= Cape Post =

The Cape Post (1879–1880) was a newspaper that briefly operated in the Cape Colony.

==Founding==
It was founded in December 1879 by former Cape Argus editor Patrick McLoughlin, as an outlet for his radical liberal opposition to British imperialism. Officially, the paper's purpose was to encourage spontaneous unity in southern Africa, to counter the Colonial office's scheme to impose a system of British-ruled confederation on the region.

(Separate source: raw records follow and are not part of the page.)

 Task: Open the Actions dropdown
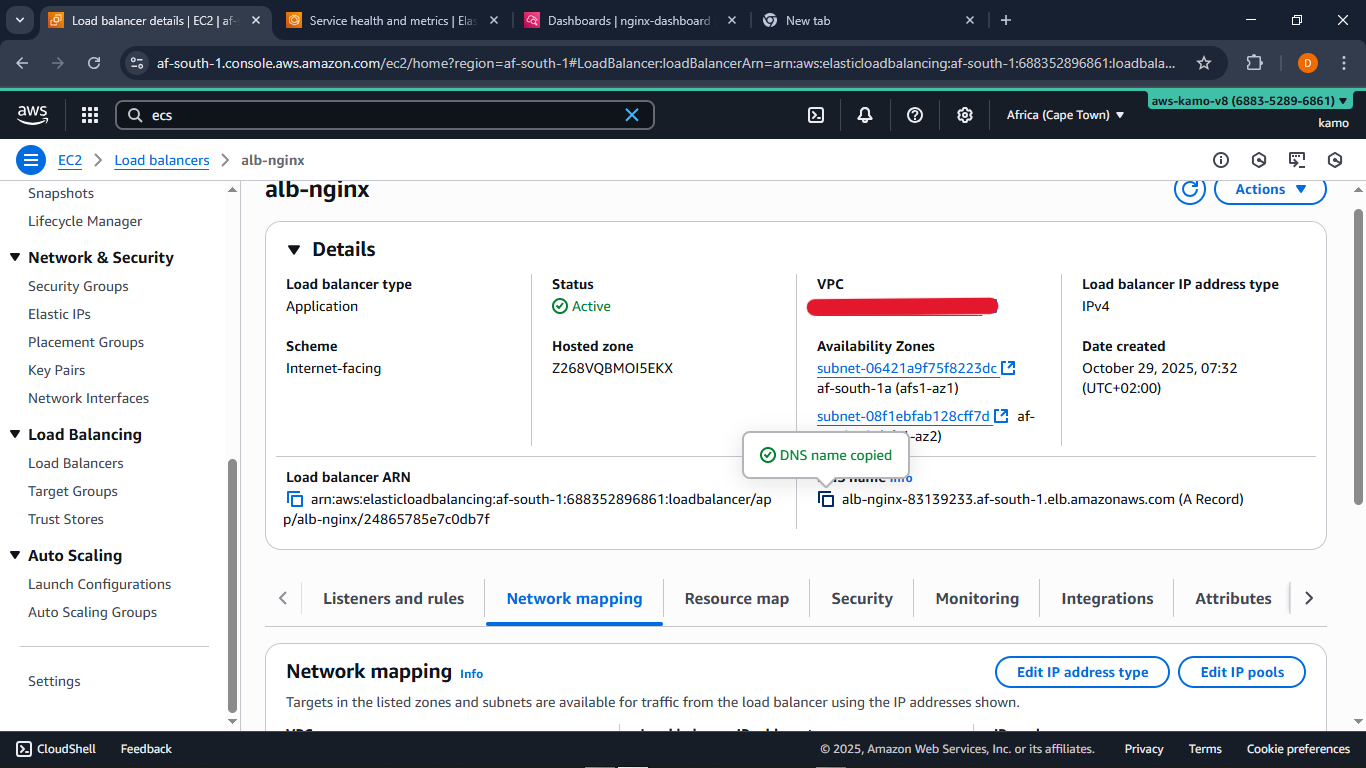pos(1270,189)
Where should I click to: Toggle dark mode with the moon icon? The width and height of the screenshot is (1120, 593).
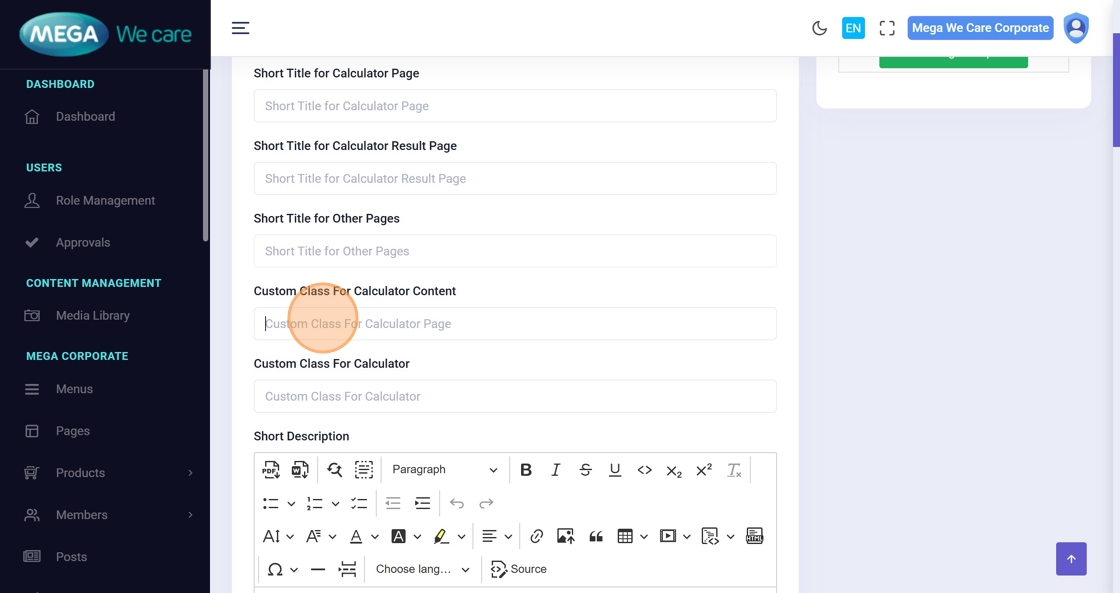pos(819,28)
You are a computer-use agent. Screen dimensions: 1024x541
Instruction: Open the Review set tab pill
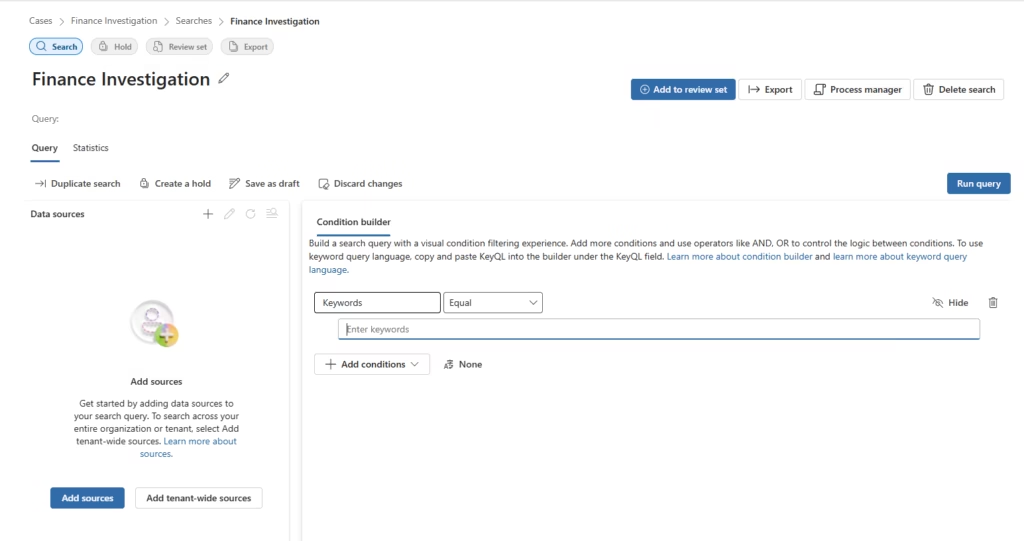180,46
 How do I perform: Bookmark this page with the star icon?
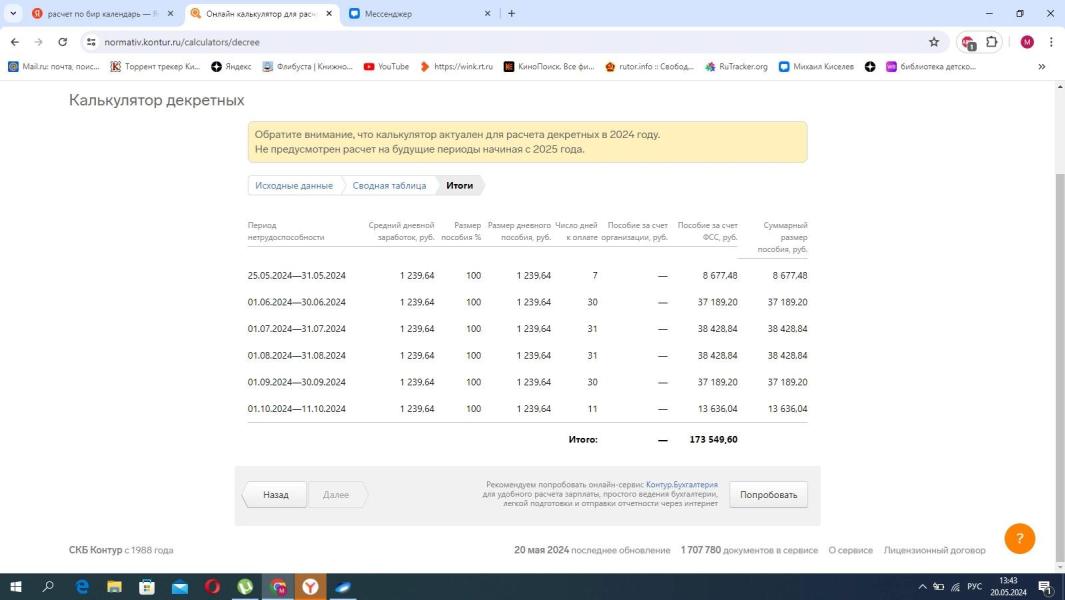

While McLoughlin served as business manager, he co-edited it with the controversial firebrand Francis Reginald Statham who had been invited to Cape Town especially for this purpose. Both men also did much of the writing. The offices were based in Cape Town.

==Political controversy==
Although the paper received strong support from powerful local leaders like Saul Solomon, John Molteno, Charles Fairbridge and John X. Merriman, it was under strong imperial pressure, and went against the prevailing mood in much of the Cape Colony.
At the time, the inclusive Molteno Government had just been overthrown, and British control (in the form of a proposed "Confederation") was being solidified across southern Africa. Resulting wars were flaring up from the Transvaal (1st Boer War) and Transkei (9th Frontier War) to Zululand (Anglo-Zulu War). Public opinion had become strongly militant since these events, and the new publication came under sustained attack - legal and public.

Controversy arose quickly during the notorious "Koegas affair" (1879–80). This concerned the murder of San people (Bushmen) by farmers, near the northern frontier. In the subsequent murder trial, the farmers were acquitted, and the resulting outrage focused on Attorney General Thomas Upington. The Cape Argus and Cape Post accused Upington of deliberately allowing the trial to take place in a racist and hostile town that would be expected to acquit the murderers, due to prejudice and local influence. The culmination of the outrage was a public campaign, led by the Cape Post editors among others, accusing Upington and his colleagues of allowing white juries to acquit white murderers from murdering blacks.

==Closure==
The paper quickly ran into financial difficulties and was forced to close in 1880. Its two editors dispersed; Statham leaving the country, and McLoughlin moving to Oudtschoorn in the Karoo where he shot himself soon afterwards.